___ Input data ___

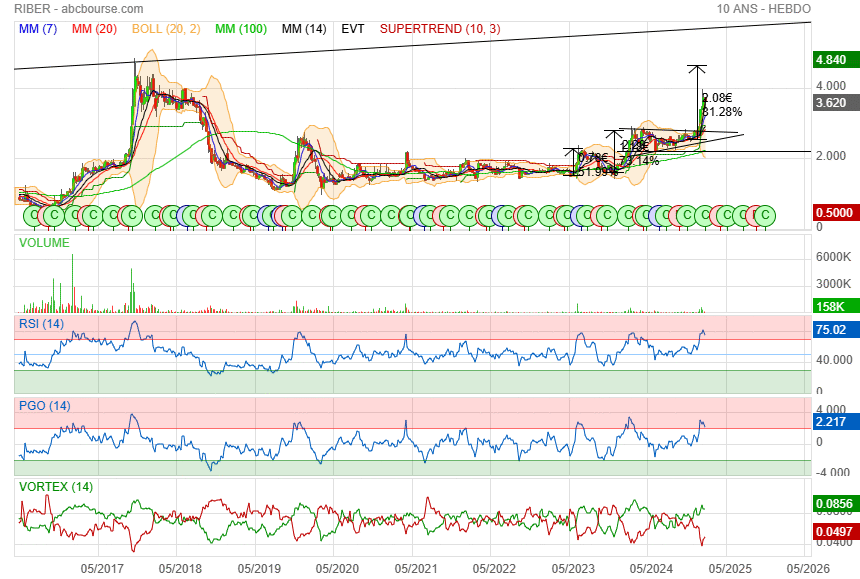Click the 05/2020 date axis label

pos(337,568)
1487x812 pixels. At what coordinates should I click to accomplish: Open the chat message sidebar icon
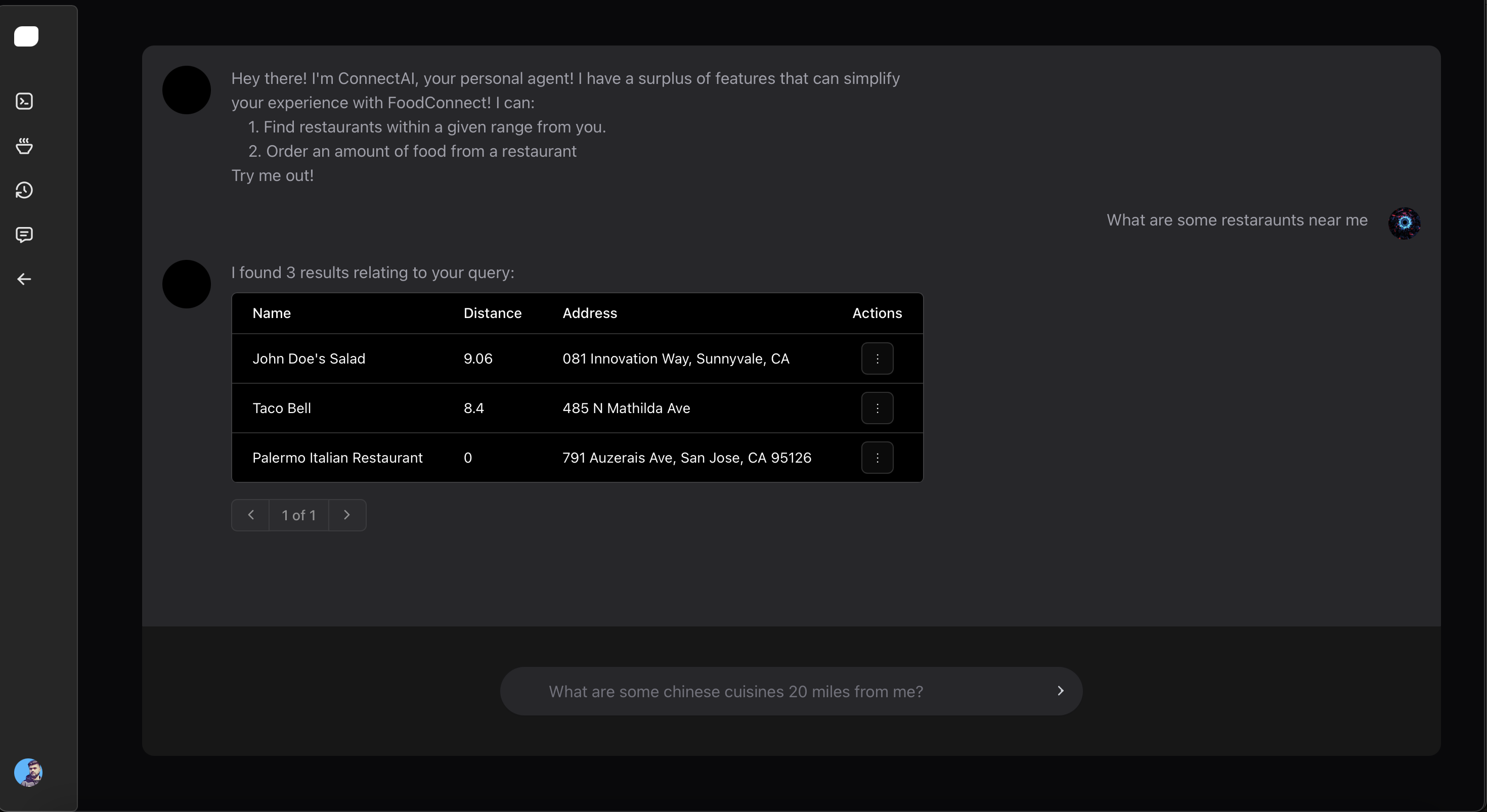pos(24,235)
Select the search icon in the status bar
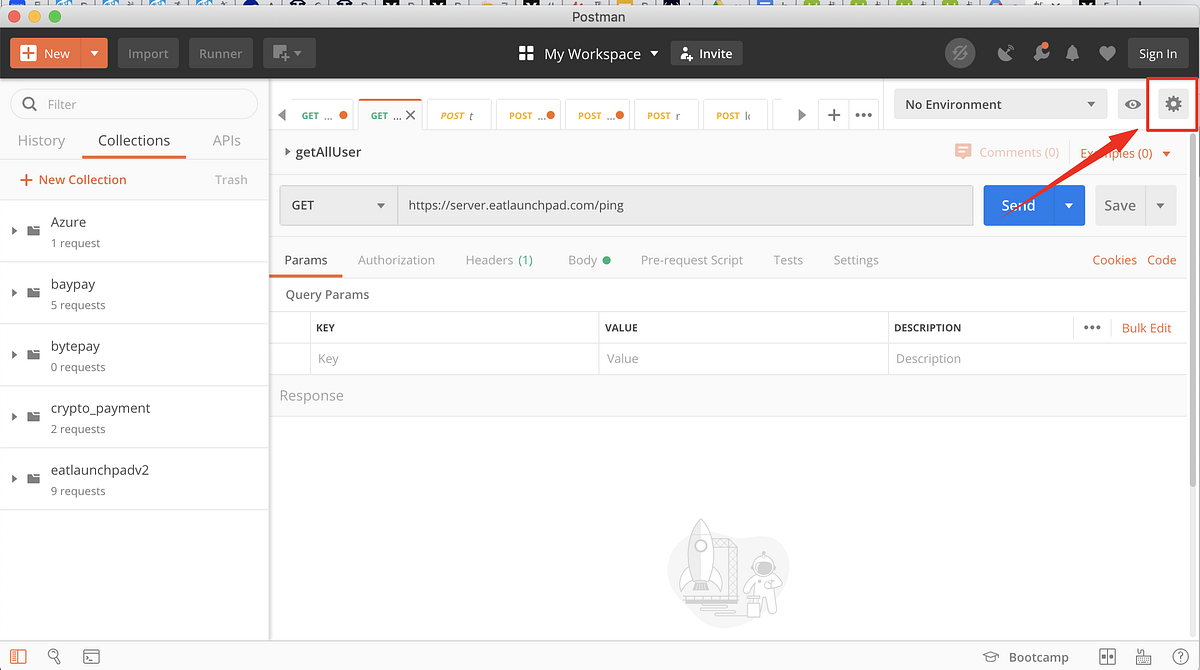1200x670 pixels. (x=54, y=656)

___
___ Input data ___

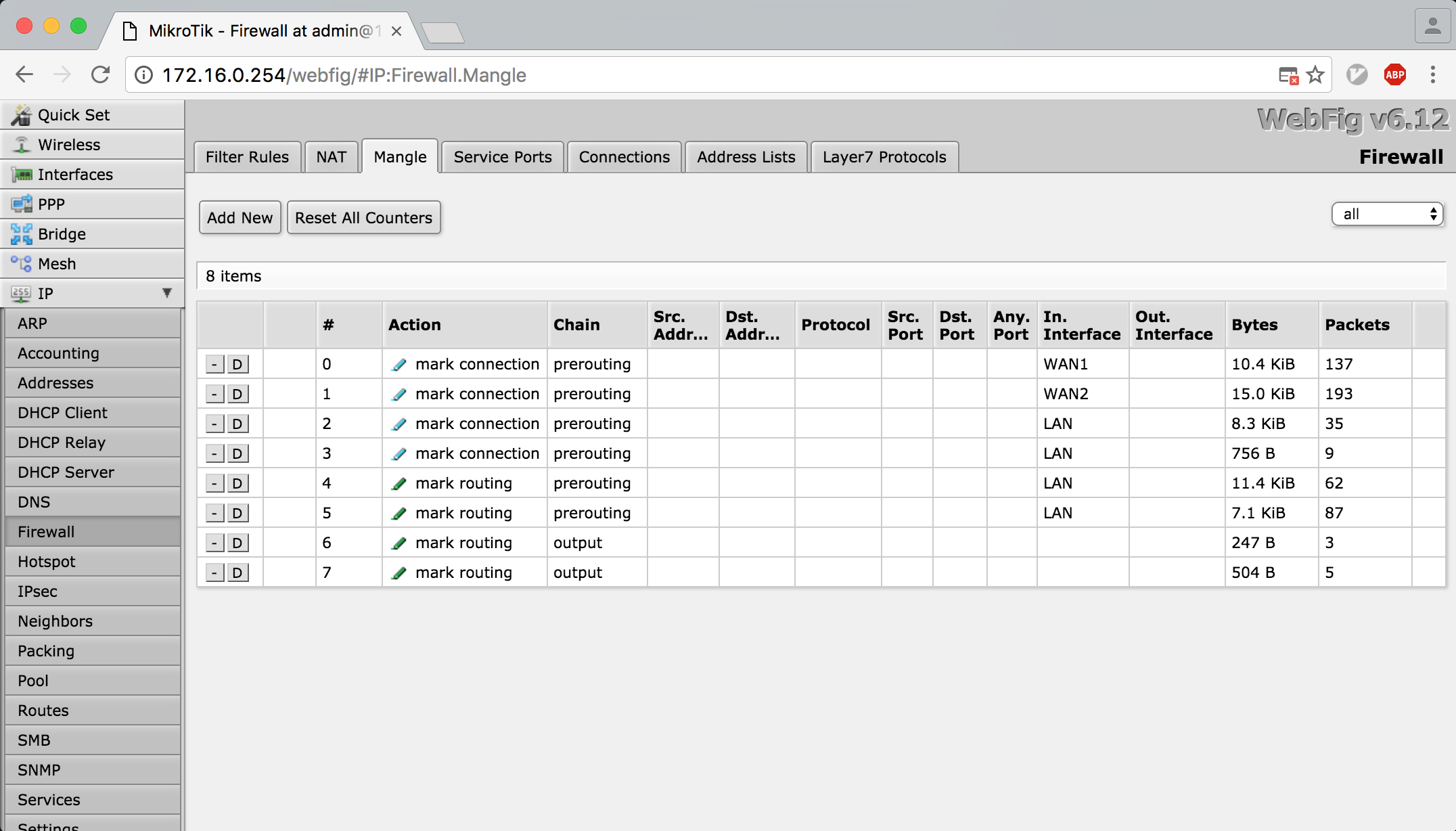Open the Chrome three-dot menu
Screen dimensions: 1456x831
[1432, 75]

___

Task objective
Rewrite the rows between the lines holding "Click the 05/2020 date axis label" and "1200x670 pixels. (x=54, y=656)", inclusive, changing "status bar" to "taskbar" and keeping everything else the same. Omit the pictures.

Worked solution
Click the 05/2020 date axis label

pos(337,568)
1487x812 pixels. At what coordinates should I click to accomplish: Open the chat message sidebar icon
pos(24,235)
Select the search icon in the taskbar
1200x670 pixels. (x=54, y=656)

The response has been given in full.